Living the Contradictory Life
- marcykolean
- Jul 9
- 3 min read
Updated: Jul 9
It was a quiet fall day when I felt it.
I was out walking, surrounded by the kind of beauty that takes your breath away. The sky was a deep, unwavering blue. The leaves—lit up in shades of fiery orange—burned against it. Complete opposites on the color wheel. Contradictory. And yet, they didn’t clash.
They completed one another.
The contrast didn’t confuse—it compelled.
And I felt the Lord whisper something I’ll never forget:
“I need you to live like this, a contradictory life. Not just to be different for the sake of being different, but for the sake of your call—and the sake of My Kingdom.”
The Call to Live in Contrast
We are called to a life of holy contradiction.
To love the world God created—with its beauty, its people, its potential—
and yet hate the world in the sense of worldliness—the systems, values, and patterns that distort God’s truth.
To be filled by gathering with likeminded believers,
and yet not lose our edge, our message, or our mission by staying insulated from the world that desperately needs the light we carry.
To gain a deeper knowing of who God is—
not just in the safety of shared faith,
but in the stretch of difficult conversations, unfamiliar places, and moments where comfort gives way to calling.
It’s a contradictory life.
And Jesus prayed that we would live it.
Rooted in the Words of Jesus —
John 17
In one of the most intimate moments we’re given in all of Scripture, Jesus prays for His disciples—both the ones who followed Him then and all who would come after. And He doesn’t ask for their escape.
“I do not ask that You take them out of the world, but that You keep them from the evil one.”
—John 17:15
He could have asked for safety. For protection through distance. But He doesn’t. He asks that we be protected in the world, and then says something even more daring:
“As You sent Me into the world, so I have sent them into the world.”
—John 17:18
Jesus doesn’t rescue us from the tension.
He sends us right into the middle of it—
rooted in truth, refined in contrast.
When Ministry Becomes Too Comfortable
It’s easy to assume that being surrounded by ministry and good Christian community means we’ve “arrived.” We feel full. We feel safe. We feel seen.
But the longer I sit only in safe spaces,
the more I feel a slow drift into something that almost feels… purposeless.
Because we weren’t meant to be surrounded by truth just to nod in agreement.
We were meant to carry it—to speak it, to live it, to embody it in places where it may be resisted or misunderstood.
I don’t want to lose my message by only speaking to people who already believe it.
I don’t want to lose my sense of mission by only living in echo chambers.

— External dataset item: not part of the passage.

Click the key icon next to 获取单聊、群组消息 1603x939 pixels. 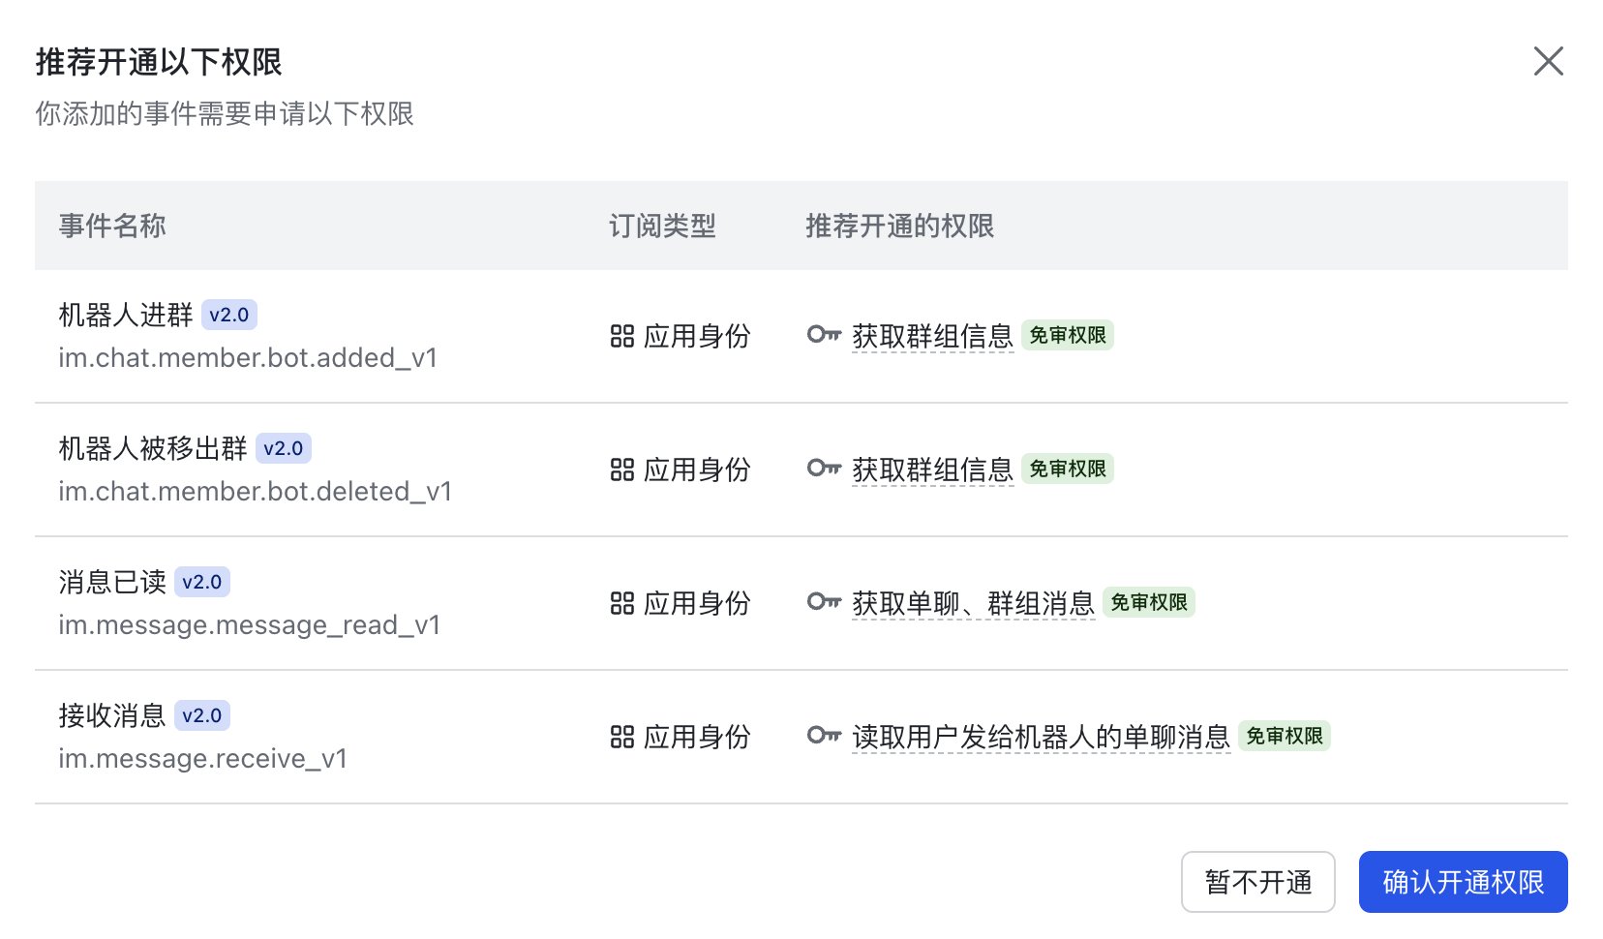coord(825,602)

The Gospel Was Always Meant to Move
Romans 10:14 asks plainly:
“How can they believe in the One of whom they have not heard?”
If I’m only pouring into people who already know Jesus, then I’ve stopped living fully into the sending Jesus prayed over me.
He didn’t just gather His followers. He equipped them and sent them into contrast.
Into discomfort.
Into difference.
Not to condemn the world—but to carry the message of reconciliation. (2 Corinthians 5:18–20)
The Message in the Leaves
That day in the fall, as I walked under the burning trees and looked up at the steady sky, I understood what He was showing me:
Blue and orange.
Heaven and earth.
Calm and fire.
Rooted and sent.
The contradiction wasn’t a flaw. It was a design.
That’s how the Kingdom works.
That’s how we are meant to live.
Final Reflection
To live this kind of life means we will often feel the tension.
We’ll ache to belong—but won’t quite fit.
We’ll be misunderstood. Misread. Uncomfortable.
But that ache isn’t failure.
It’s the evidence that we’re living the kind of life Jesus prayed for.
We were never meant to blend in.
But we also weren’t meant to stand out for our own sake.
We live in contrast to reveal the Kingdom—
not because we are trying to be different, but because we’re trying to be faithful.
So if you feel the tension of living between two worlds,
if you feel full but not poured out,
if you feel called to love what God loves but grieved by what breaks His heart—
You’re not doing it wrong.
You’re walking in the contradiction He prayed you’d live.